Sebastian Białecki (born 6 December 2003) is a Polish professional darts player who plays in World Darts Federation (WDF) and Professional Darts Corporation (PDC) events. First Polish medalist in the WDF Europe Cup. He is also a Denmark Open champion, soft-tip Polish Champion and two-time Polish Junior Darts Champion. His other big achievements to date were three tournament victories on the PDC's Challenge and Development Tours, and reaching the quarter-finals in the 2022 UK Open.

Career
Białecki started playing darts in 2015, at the age of 12. The first big success of Białecki was winning the Polish Junior Championship twice in 2017 and 2018. In 2019, he took part in international tournaments for the first time. At the beginning of 2020, he took part in the Q-School qualifying tournament for the PDC Pro Tour card, as well as taking part in PDC Development Tour tournaments in Hildesheim, Germany, where he reached the Last 32 three times, and reached the semi-finals once, losing the match for the final with Ryan Meikle. In September 2020, he took part in 2020 PDC World Youth Championship, advancing from group stage to the second round, where he again lost to Meikle, this time by 0–6.

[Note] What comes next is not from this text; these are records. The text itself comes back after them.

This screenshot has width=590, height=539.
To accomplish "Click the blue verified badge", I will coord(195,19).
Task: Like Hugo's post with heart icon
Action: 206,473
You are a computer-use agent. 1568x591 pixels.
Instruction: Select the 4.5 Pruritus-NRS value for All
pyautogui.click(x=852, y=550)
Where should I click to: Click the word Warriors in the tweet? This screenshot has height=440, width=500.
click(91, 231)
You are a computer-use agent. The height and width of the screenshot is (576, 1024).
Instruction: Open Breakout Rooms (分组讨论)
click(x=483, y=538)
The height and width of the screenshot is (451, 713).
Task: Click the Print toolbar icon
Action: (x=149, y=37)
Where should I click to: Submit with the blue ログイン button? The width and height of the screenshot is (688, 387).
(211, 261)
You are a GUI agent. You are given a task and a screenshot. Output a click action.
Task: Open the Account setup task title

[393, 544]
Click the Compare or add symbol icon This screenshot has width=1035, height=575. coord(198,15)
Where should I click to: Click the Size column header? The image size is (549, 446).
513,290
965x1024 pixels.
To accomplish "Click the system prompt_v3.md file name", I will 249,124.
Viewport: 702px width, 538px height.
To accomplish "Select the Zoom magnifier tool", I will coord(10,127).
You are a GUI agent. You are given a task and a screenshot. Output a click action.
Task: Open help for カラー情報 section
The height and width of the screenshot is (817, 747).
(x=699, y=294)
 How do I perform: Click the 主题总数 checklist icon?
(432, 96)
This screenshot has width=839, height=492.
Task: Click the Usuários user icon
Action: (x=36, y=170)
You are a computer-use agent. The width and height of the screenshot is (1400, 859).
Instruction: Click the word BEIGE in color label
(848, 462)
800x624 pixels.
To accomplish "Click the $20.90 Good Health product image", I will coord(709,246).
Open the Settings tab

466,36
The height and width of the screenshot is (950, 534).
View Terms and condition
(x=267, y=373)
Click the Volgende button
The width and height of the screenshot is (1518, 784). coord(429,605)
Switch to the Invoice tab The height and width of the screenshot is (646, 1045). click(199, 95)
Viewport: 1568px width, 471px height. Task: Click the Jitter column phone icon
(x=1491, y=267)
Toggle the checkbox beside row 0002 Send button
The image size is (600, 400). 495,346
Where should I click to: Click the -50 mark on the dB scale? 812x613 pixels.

In 2021, he took part in Q-School again, but was unsuccessful. Good results in the PDC Pro Tour tournaments organized in 2020 allowed Białecki to start in the 2021 UK Open. He was the first player in history to be born after the first edition of this tournament. In the first round of this edition, he faced Jim McEwan, achieved a nine-dart finish, and won the match 6–2. In the following matches of the tournament, he defeated Jitse Van der Wal (who also hit a nine-dart finish against him) and Derk Telnekes. He was eliminated in the fourth round, losing to Mensur Suljović 6–10.

In the next part of the season, he played in the PDC Pro Tour tournaments. In September 2021, he won his first international tournament PDC Challenge Tour in Niedernhausen, beating Kevin Doets 5–4 in the final. Two months later, in November 2021, he won the first PDC Development Tour tournament beating Geert Nentjes 5–4 in the final. In November, he also took part in the 2021 PDC World Youth Championship, unfortunately ending his participation in the group stage after losing all his matches.

In 2022, he had his third attempt at Q-School, but again not successfully. Good results throughout the previous season, paid off with an invitation to the 2022 UK Open. In this tournament, he achieved his best performance, beating successively in his duels Matt Campbell, Joe Murnan, Keegan Brown, Ritchie Edhouse, Ian White and Ryan Searle. He was eliminated from this tournament in the quarter-finals, losing to William O'Connor 9–10, despite having a match dart for a 150 checkout on double 15. After the tournament, he moved up to the 81st place in the Professional Darts Corporation ranking.

In April 2022, he took part in Denmark Open, which his first seniors WDF tournament and won it beating along the way some high-rank players like Ben Hazel, Andy Baetens, Dennis Nilsson, Shaun McDonald and in the final Darren Johnson 6–1. The triumph in this tournament guaranteed him a start in the 2023 WDF World Darts Championship. Next day, he took part in Denmark Masters, but lost in first match. In the same month, he took part in East European qualifying for the PDC European Tour tournaments and successfully qualified for three tournaments played in the next part of the season.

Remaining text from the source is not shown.